What you should do -> Your copy should start at the line with "Select the Scale tool in Scene toolbar" and end at the line with "Task: Open the Serena Williams heading link" in the data below. Transcribe only those lines, exactly, pictures excluded.

Dataset extract ->
====
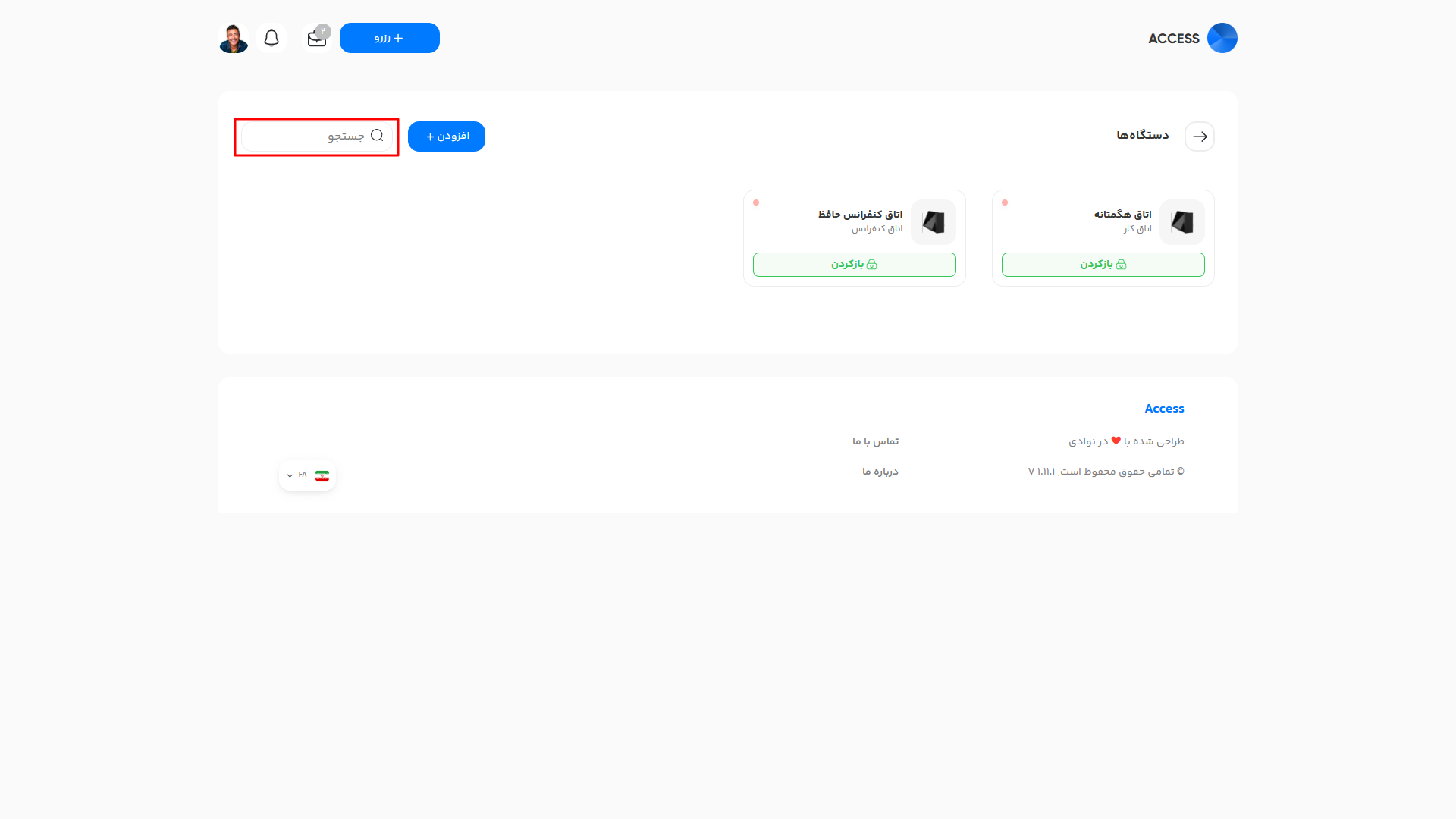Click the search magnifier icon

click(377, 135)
====
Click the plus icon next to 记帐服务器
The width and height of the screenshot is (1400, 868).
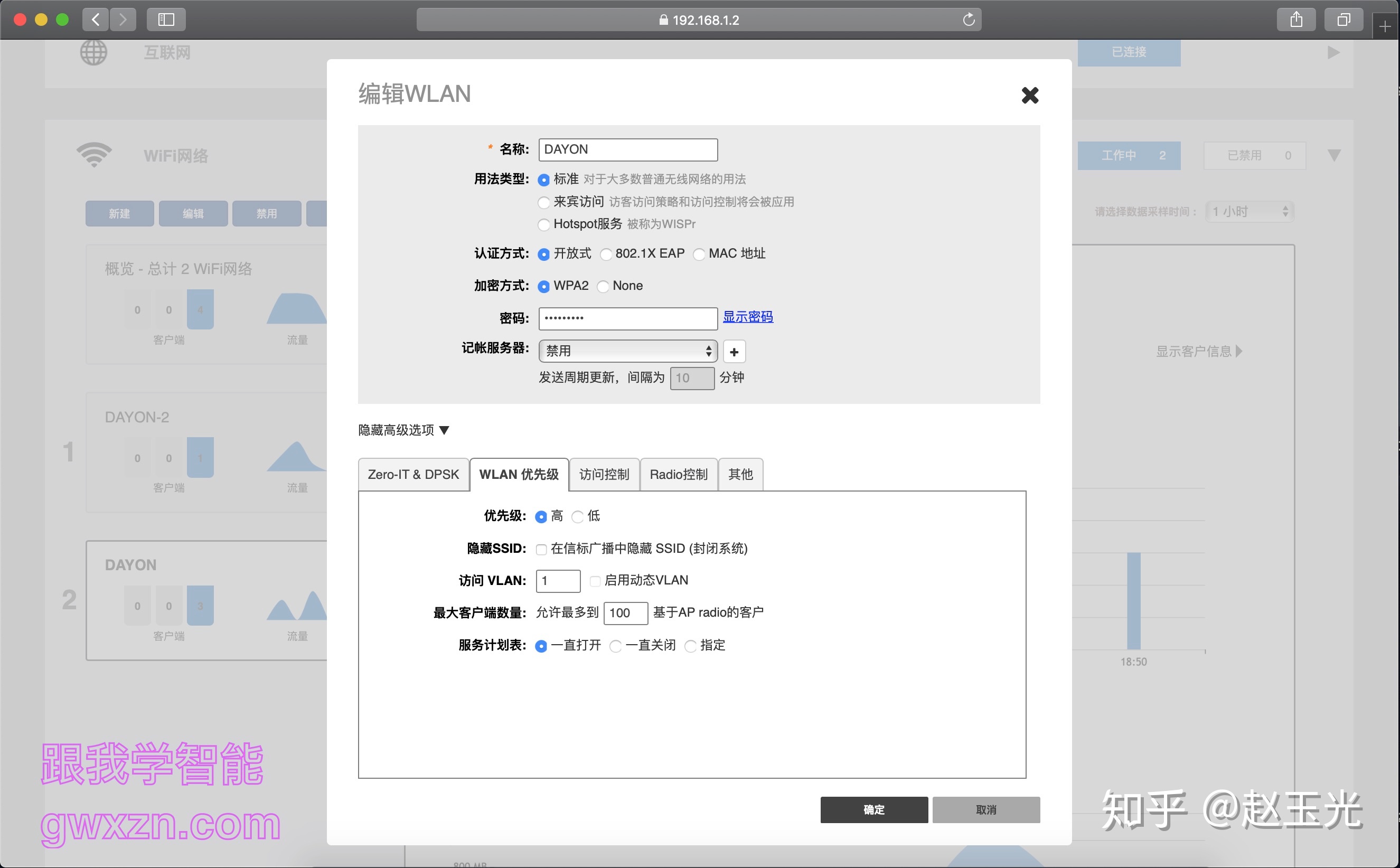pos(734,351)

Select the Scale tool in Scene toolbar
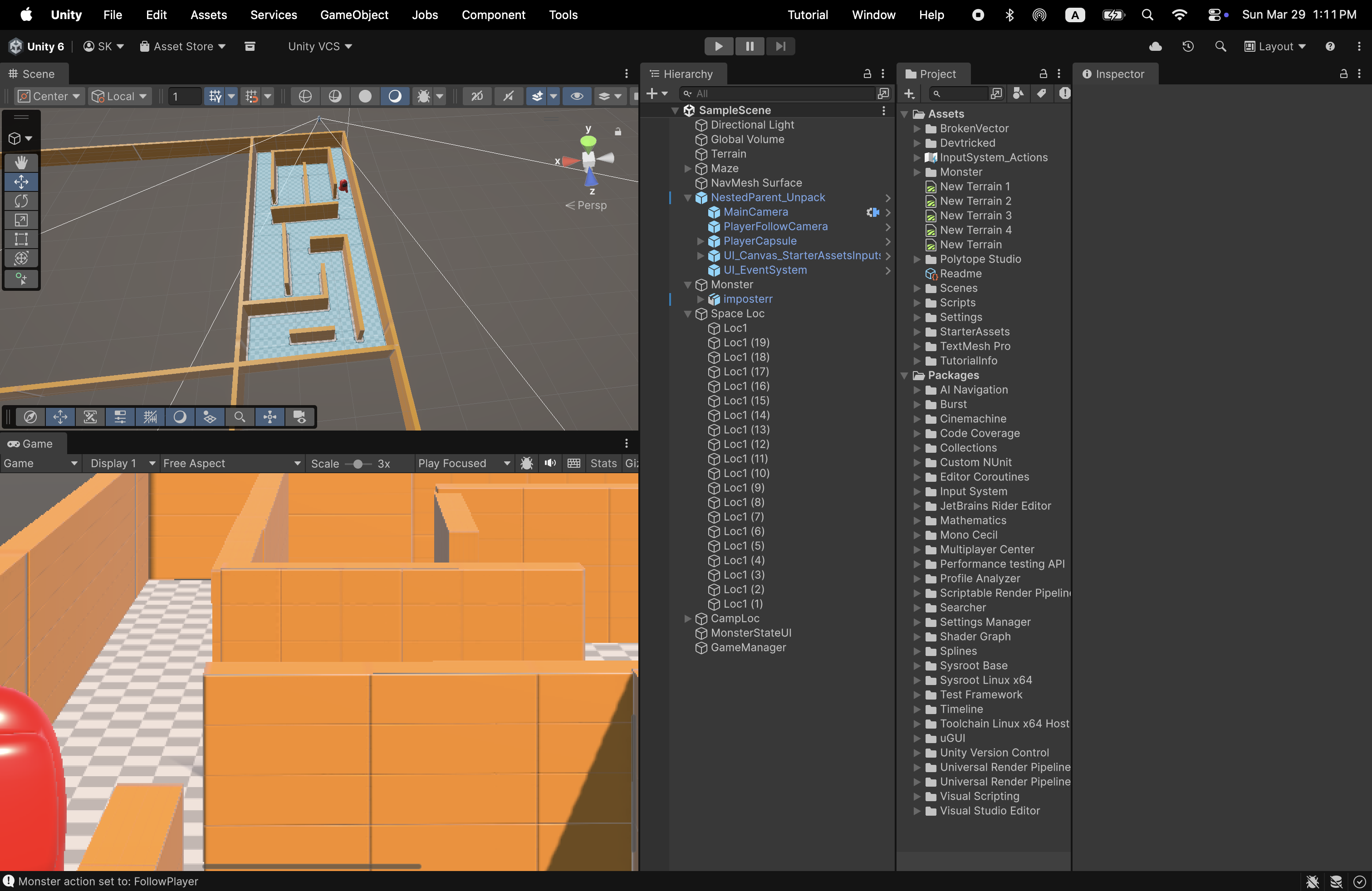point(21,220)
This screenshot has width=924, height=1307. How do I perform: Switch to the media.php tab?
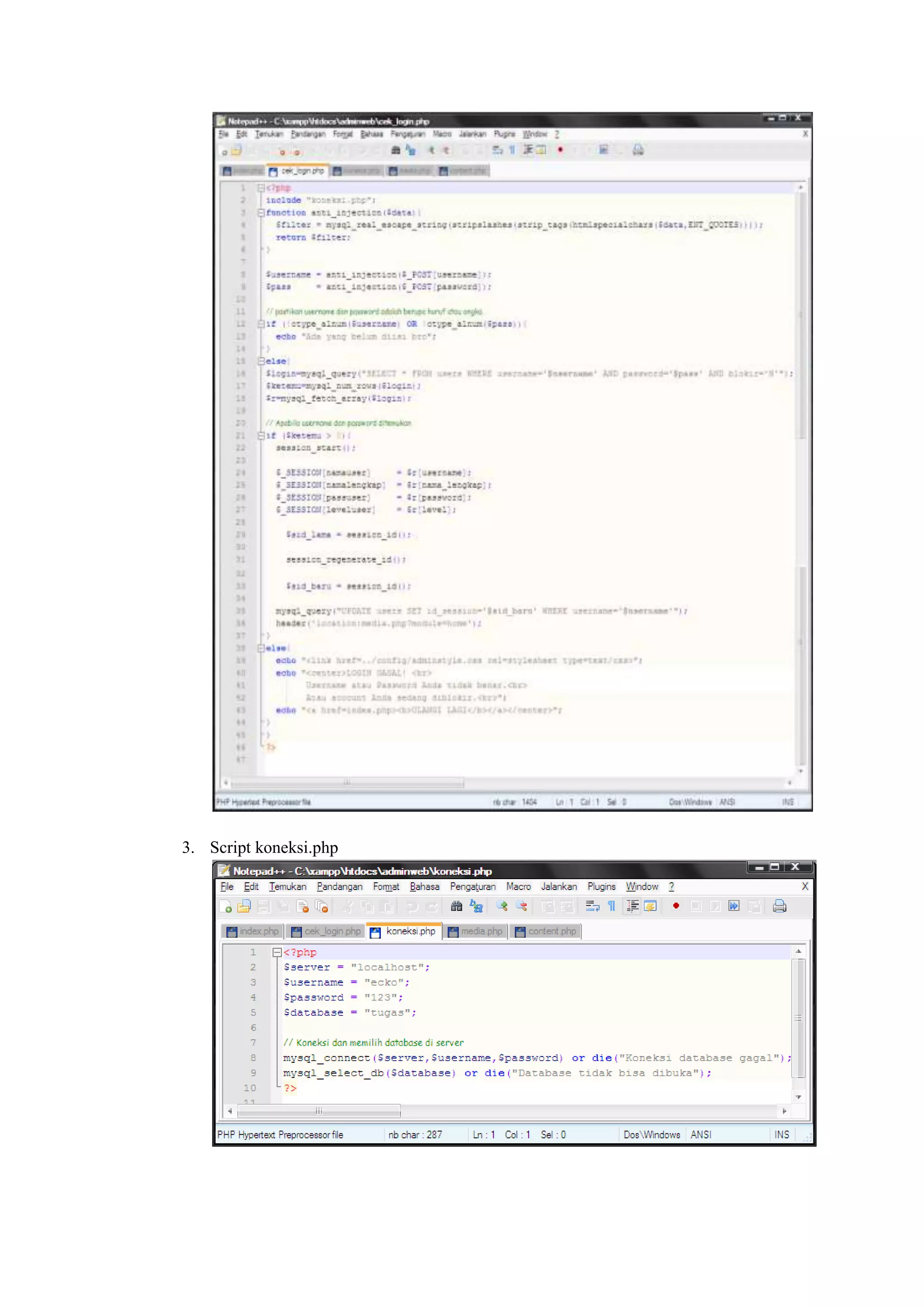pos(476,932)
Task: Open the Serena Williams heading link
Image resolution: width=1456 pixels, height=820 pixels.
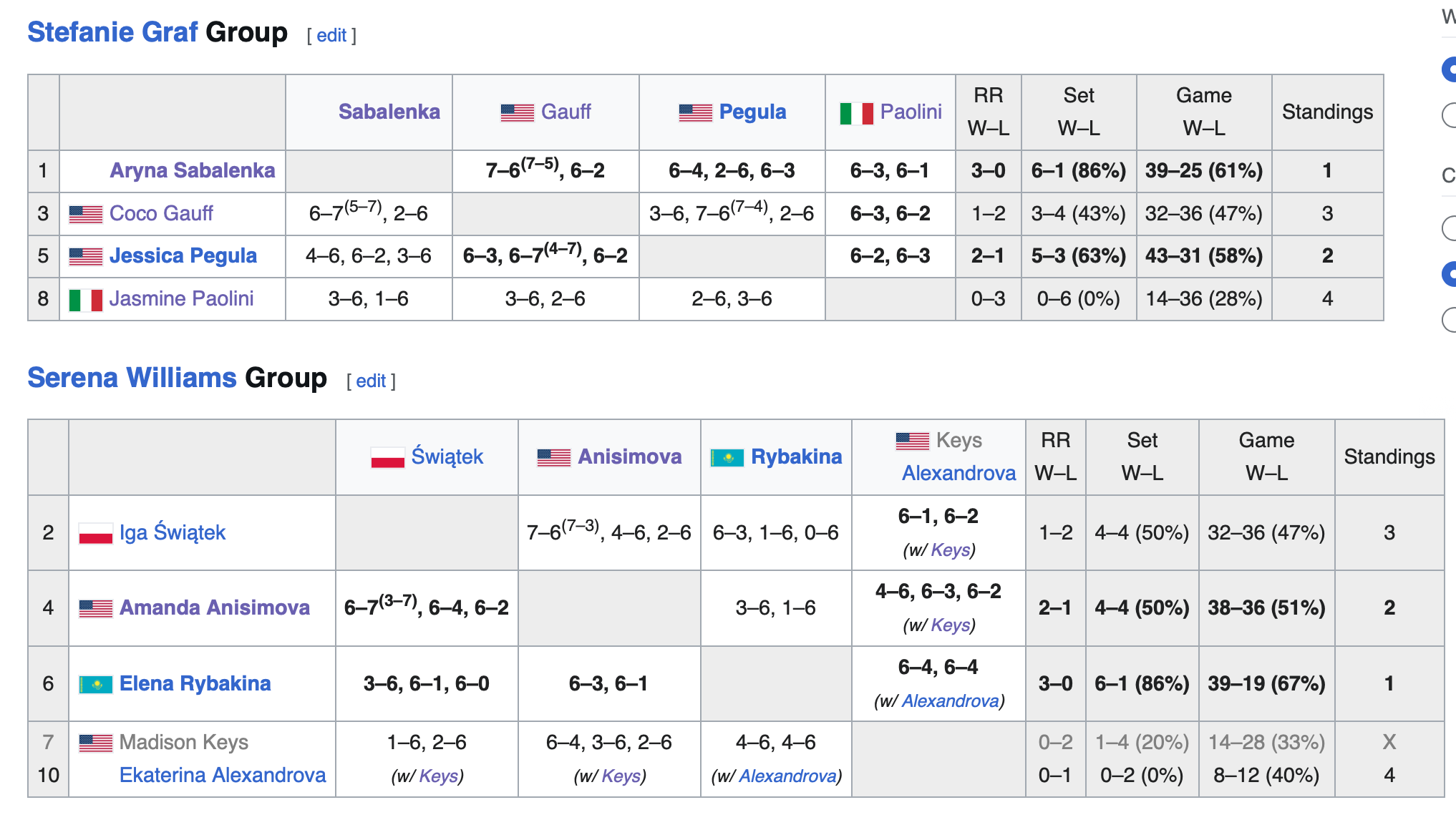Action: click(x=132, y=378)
====
Answer space ->
Select the Scale tool in Scene toolbar
point(21,220)
This screenshot has width=924, height=1307. How do I perform: Switch to the media.php tab?
pos(476,932)
Task: Open the Serena Williams heading link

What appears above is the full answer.